• **Data excerpts**
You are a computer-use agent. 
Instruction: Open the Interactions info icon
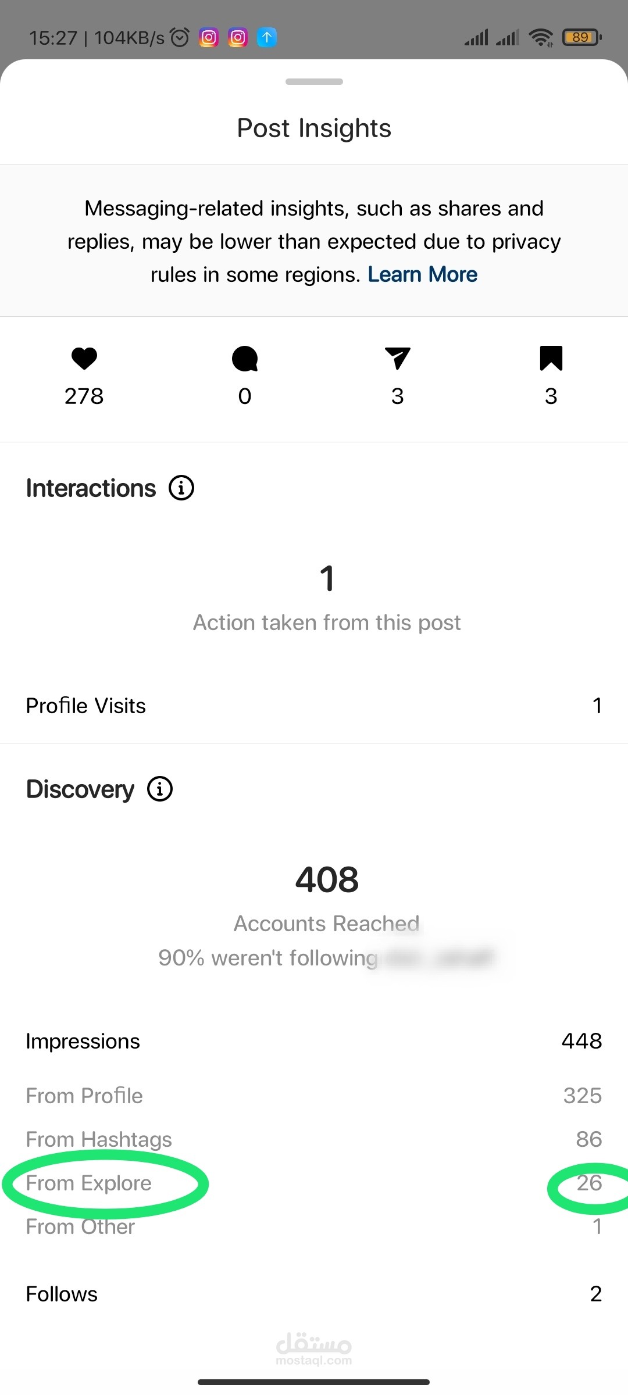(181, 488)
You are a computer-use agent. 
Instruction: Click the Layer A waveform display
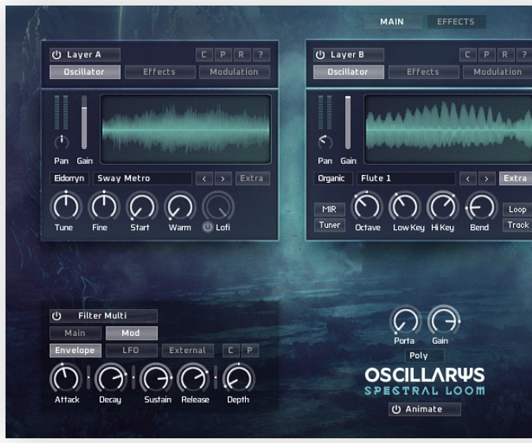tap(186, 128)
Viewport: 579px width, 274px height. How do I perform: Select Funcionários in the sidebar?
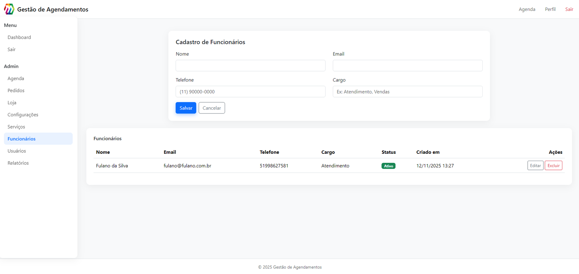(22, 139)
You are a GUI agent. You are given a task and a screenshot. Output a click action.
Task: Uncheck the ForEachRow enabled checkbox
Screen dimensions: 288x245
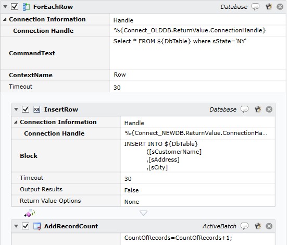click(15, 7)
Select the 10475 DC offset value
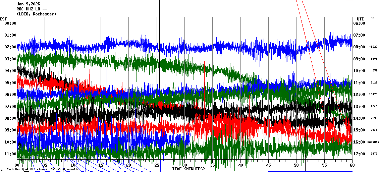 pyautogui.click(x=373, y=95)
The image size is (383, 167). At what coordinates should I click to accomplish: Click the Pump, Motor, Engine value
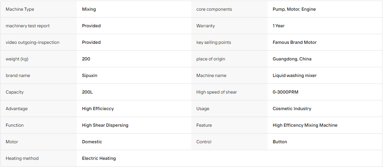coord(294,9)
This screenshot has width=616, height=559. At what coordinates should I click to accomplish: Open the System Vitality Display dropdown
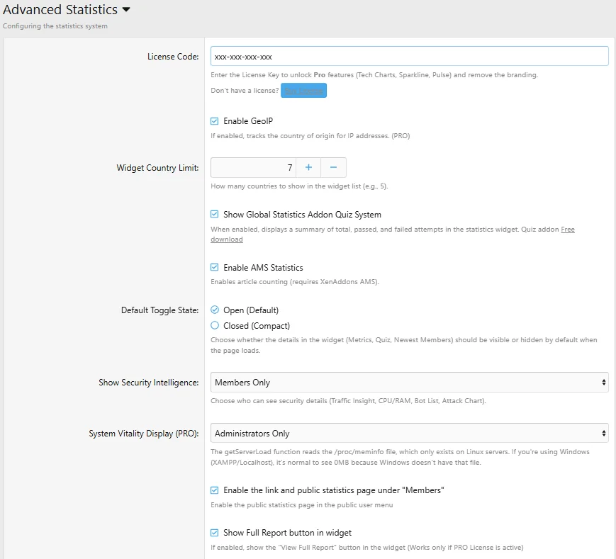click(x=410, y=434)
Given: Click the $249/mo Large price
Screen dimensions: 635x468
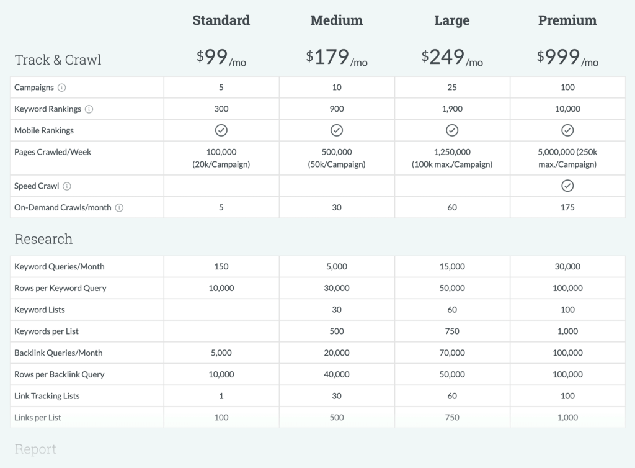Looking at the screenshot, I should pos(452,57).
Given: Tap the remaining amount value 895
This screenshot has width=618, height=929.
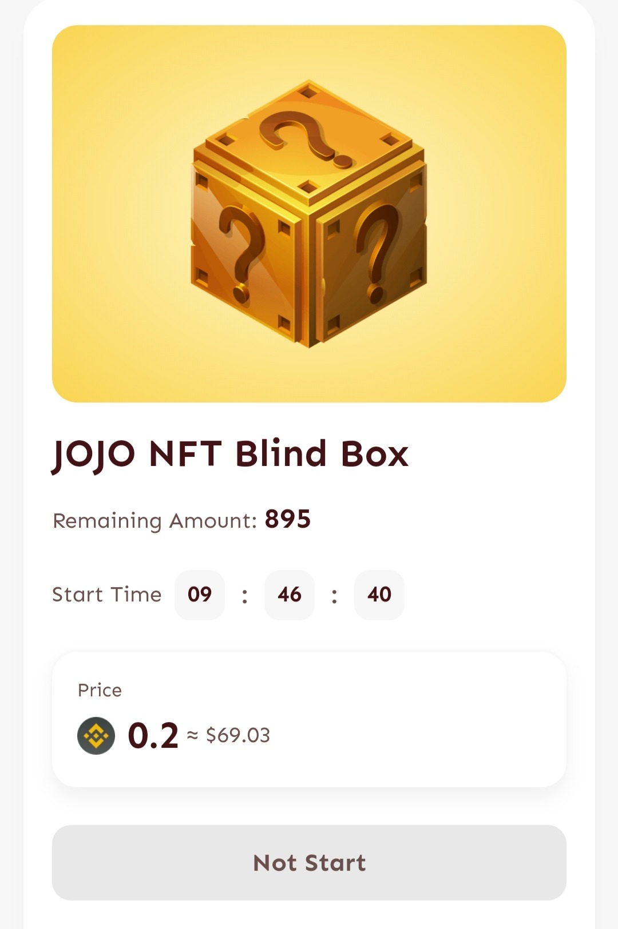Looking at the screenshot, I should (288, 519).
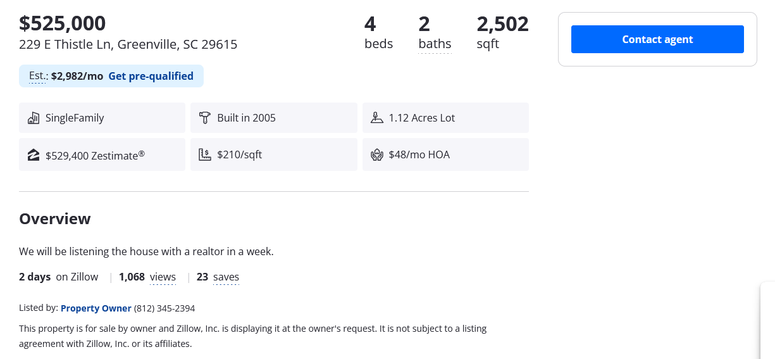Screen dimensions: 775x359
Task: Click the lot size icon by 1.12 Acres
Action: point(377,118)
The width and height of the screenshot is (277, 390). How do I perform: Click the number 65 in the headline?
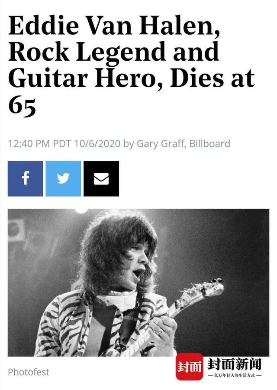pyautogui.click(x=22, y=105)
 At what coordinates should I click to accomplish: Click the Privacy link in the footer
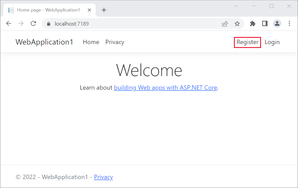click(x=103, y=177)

• **Task item**
Starting with the line that contains "in the footer", repeat each line exactly through the last line of the data above, and nothing more; the pictures stay out.

• **Expected answer**
 At what coordinates should I click to accomplish: Click the Privacy link in the footer
click(x=103, y=177)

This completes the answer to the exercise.